Collected data entries

--- START ---

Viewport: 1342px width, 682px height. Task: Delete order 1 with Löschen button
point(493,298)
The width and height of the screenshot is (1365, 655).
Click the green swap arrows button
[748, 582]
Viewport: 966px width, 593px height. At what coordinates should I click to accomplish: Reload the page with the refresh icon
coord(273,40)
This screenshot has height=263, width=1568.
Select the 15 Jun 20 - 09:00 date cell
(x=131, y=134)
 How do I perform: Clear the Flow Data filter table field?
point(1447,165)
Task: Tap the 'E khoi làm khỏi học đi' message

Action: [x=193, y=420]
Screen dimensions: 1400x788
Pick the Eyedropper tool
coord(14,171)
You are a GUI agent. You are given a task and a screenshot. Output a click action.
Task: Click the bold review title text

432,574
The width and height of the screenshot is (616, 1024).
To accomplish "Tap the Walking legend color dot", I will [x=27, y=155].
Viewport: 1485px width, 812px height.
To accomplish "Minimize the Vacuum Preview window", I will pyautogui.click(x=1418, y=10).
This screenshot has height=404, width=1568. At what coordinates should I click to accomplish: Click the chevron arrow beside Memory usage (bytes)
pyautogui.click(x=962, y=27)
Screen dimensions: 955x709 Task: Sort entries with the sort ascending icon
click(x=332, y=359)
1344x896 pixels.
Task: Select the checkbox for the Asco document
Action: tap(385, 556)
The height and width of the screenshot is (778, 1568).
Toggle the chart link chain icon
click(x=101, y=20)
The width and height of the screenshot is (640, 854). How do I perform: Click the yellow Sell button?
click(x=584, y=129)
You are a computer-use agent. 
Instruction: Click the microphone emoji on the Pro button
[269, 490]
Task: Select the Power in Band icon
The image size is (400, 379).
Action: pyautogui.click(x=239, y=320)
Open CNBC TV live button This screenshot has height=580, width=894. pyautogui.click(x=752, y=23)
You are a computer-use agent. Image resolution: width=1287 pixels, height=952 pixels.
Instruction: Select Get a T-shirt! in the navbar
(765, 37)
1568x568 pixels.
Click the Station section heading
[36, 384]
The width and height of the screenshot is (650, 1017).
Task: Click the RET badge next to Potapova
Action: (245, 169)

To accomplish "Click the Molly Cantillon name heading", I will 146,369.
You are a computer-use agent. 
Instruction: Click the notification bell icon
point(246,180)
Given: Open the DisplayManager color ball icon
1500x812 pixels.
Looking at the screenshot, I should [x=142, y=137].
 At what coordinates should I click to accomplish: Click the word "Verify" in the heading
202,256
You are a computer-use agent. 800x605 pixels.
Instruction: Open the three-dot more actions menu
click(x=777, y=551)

--- END ---

How to complete this task
Each line of the data needs to be repeated exactly.

Answer space
Viewport: 1342px width, 682px height. Task: Delete order 1 with Löschen button
point(493,298)
The width and height of the screenshot is (1365, 655).
Click the green swap arrows button
[748, 582]
Viewport: 966px width, 593px height. At what coordinates should I click to accomplish: Reload the page with the refresh icon
coord(273,40)
This screenshot has height=263, width=1568.
Select the 15 Jun 20 - 09:00 date cell
(x=131, y=134)
 How do I perform: Clear the Flow Data filter table field?
point(1447,165)
Task: Tap the 'E khoi làm khỏi học đi' message

Action: [x=193, y=420]
Screen dimensions: 1400x788
Pick the Eyedropper tool
coord(14,171)
You are a GUI agent. You are given a task and a screenshot. Output a click action.
Task: Click the bold review title text

432,574
The width and height of the screenshot is (616, 1024).
To accomplish "Tap the Walking legend color dot", I will [x=27, y=155].
Viewport: 1485px width, 812px height.
To accomplish "Minimize the Vacuum Preview window", I will pyautogui.click(x=1418, y=10).
This screenshot has height=404, width=1568. At what coordinates should I click to accomplish: Click the chevron arrow beside Memory usage (bytes)
pyautogui.click(x=962, y=27)
Screen dimensions: 955x709 Task: Sort entries with the sort ascending icon
click(x=332, y=359)
1344x896 pixels.
Task: Select the checkbox for the Asco document
Action: tap(385, 556)
The height and width of the screenshot is (778, 1568).
Toggle the chart link chain icon
click(x=101, y=20)
The width and height of the screenshot is (640, 854). How do I perform: Click the yellow Sell button?
click(x=584, y=129)
You are a computer-use agent. 
Instruction: Click the microphone emoji on the Pro button
[269, 490]
Task: Select the Power in Band icon
The image size is (400, 379).
Action: pyautogui.click(x=239, y=320)
Open CNBC TV live button This screenshot has height=580, width=894. pyautogui.click(x=752, y=23)
You are a computer-use agent. Image resolution: width=1287 pixels, height=952 pixels.
Instruction: Select Get a T-shirt! in the navbar
(765, 37)
1568x568 pixels.
Click the Station section heading
[36, 384]
The width and height of the screenshot is (650, 1017).
Task: Click the RET badge next to Potapova
Action: (245, 169)

To accomplish "Click the Molly Cantillon name heading", I will 146,369.
You are a computer-use agent. 
Instruction: Click the notification bell icon
point(246,180)
Given: Open the DisplayManager color ball icon
1500x812 pixels.
Looking at the screenshot, I should [x=142, y=137].
 At what coordinates should I click to accomplish: Click the word "Verify" in the heading
202,256
You are a computer-use agent. 800x605 pixels.
Instruction: Open the three-dot more actions menu
click(x=777, y=551)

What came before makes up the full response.